Data Sources

Note: Google verification for our data source connectors is still pending. If you need access to Google integrations (such as Google Drive) in the meantime, contact support@magus.digital. If you’re interested in other integrations, reach out to us as well.

Magus supports several types of data sources you can connect to your custom agents. Agents can search ingested data, monitor for errors, and proactively alert you when something needs attention.

Supported Sources

Web

Connect web-based content (documentation sites, CMS APIs, support pages, wikis) to your agents as a source. Your agent can search and reference this content semantically, just like uploaded files.

You provide a seed URL and Magus auto-detects the best way to discover pages:

OpenAPI / Swagger: for CMS APIs and documented REST endpoints. Point it at an OpenAPI spec URL and Magus ingests all GET endpoints as searchable documentation. Supports tag and path filtering.
Sitemap: for sites with a sitemap.xml. Magus parses the sitemap and ingests all listed pages.
Link Following: for sites without a sitemap or API. Magus crawls from the seed URL following links, with configurable allowed domains, path prefixes, max depth, and max pages.
Pagination: for paginated APIs using Link: <url>; rel="next" headers or JSON cursor fields.

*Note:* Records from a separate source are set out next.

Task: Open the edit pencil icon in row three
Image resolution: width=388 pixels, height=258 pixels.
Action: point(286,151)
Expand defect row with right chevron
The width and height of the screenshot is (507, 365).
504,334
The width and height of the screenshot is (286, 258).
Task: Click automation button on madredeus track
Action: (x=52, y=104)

Magus auto-selects the right strategy, or you can choose one explicitly.

Setting up a web source:

Go to Connected Sources and add a new source. Select Web as the provider.
Enter the seed URL (an OpenAPI spec URL, a docs site root, or any web page).
Optionally set the strategy, authentication (bearer token or basic auth), and boundary rules (allowed domains, path prefixes, max depth).
Create a collection from the source and trigger a full sync.

Magus syncs web sources on a configurable schedule (default: hourly). During incremental sync, new pages are ingested, removed pages are soft-deleted, and changed pages are re-chunked and re-embedded. Content hashes (SHA-256) ensure only genuinely changed content triggers re-processing.

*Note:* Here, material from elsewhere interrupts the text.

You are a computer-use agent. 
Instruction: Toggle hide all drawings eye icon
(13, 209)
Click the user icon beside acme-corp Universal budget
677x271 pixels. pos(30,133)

For HTML content, Magus uses Spider.cloud for clean content extraction (requires SPIDER_API_KEY). Non-HTML sources are fetched directly. Magus respects robots.txt and applies a default 500ms delay between requests.

Log Source

Ingest application logs via webhook. Works with any log shipper that can POST JSON, including Fly Log Shipper (Vector), Logflare, or custom HTTP senders.

What your agent can do:

Search recent logs by keyword, severity, or time range
Get a health summary (error counts, last activity)
Receive alerts when error thresholds are breached (e.g., “5 errors in 5 minutes”)

RSS Feed

Subscribe to RSS or Atom feeds. Magus polls the feed at a configurable interval and ingests new items automatically.

What your agent can do:

Search feed content by keyword or time range
Get a summary of recent items
Receive notifications when new items appear

Setup

Step 1: Create or edit a custom agent

Go to Agents and create a new agent (or edit an existing one). The agent needs to have integrations enabled (not in disabled_tool_categories).

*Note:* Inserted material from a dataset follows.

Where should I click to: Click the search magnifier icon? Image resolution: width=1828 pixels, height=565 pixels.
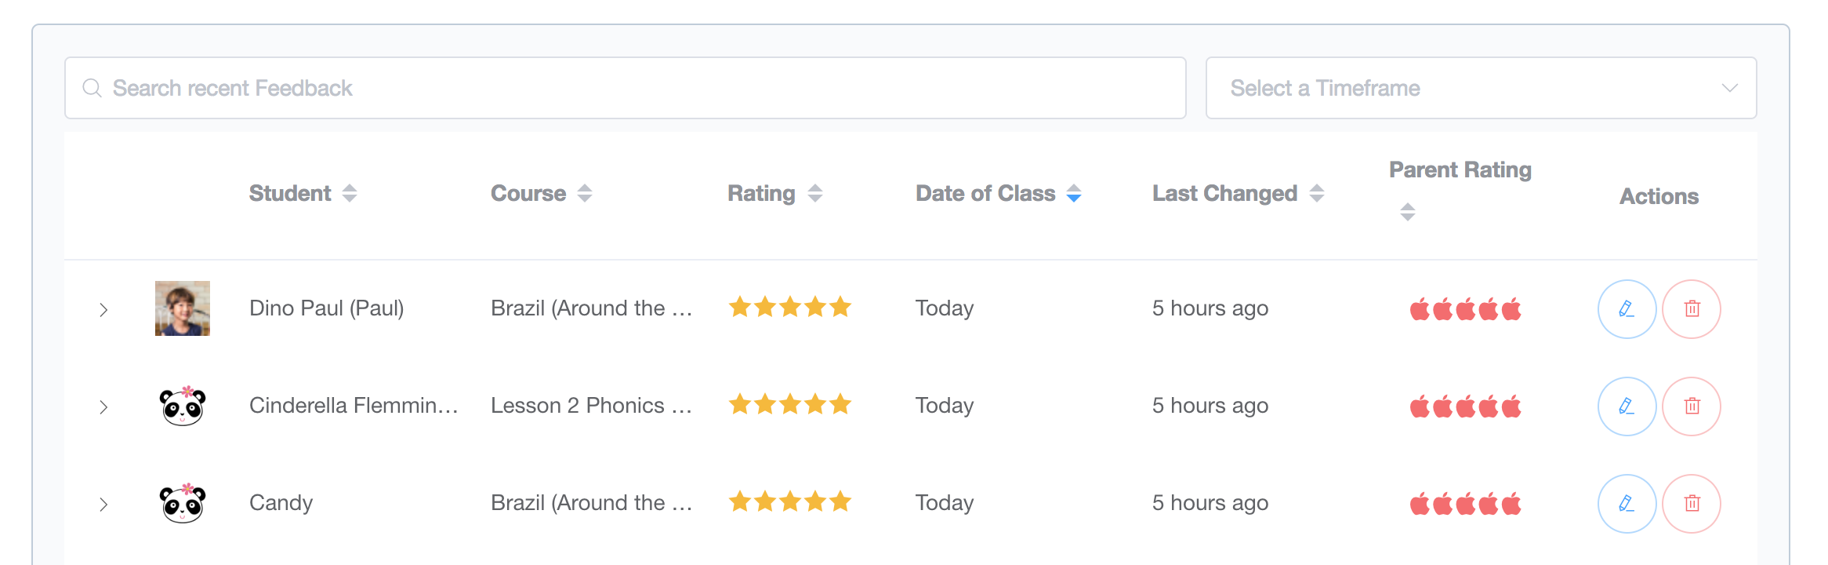pyautogui.click(x=92, y=88)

Step 2: Add a data source integration

In the agent’s settings, go to Integrations and add one:

For Log Source:

Select Log Source as the provider
Configure thresholds (optional):
- Error threshold: number of errors in the window to trigger an alert (default: 5)
- Window minutes: rolling window size (default: 5)
- Retention days: how long to keep entries (default: 7)
Save and activate the integration
Copy the webhook URL (you’ll need it for your log shipper)

For RSS Feed:

Select RSS Feed as the provider
Enter configuration:
- Feed URL: the RSS or Atom feed URL (e.g., https://example.com/feed.xml)
- Poll interval minutes: how often to check for new items (default: 30)
- Retention days: how long to keep entries (default: 30)
Save and activate the integration

Step 3: Configure your log shipper (Log Source only)

Point your log shipper’s HTTP output at the webhook URL from Step 2.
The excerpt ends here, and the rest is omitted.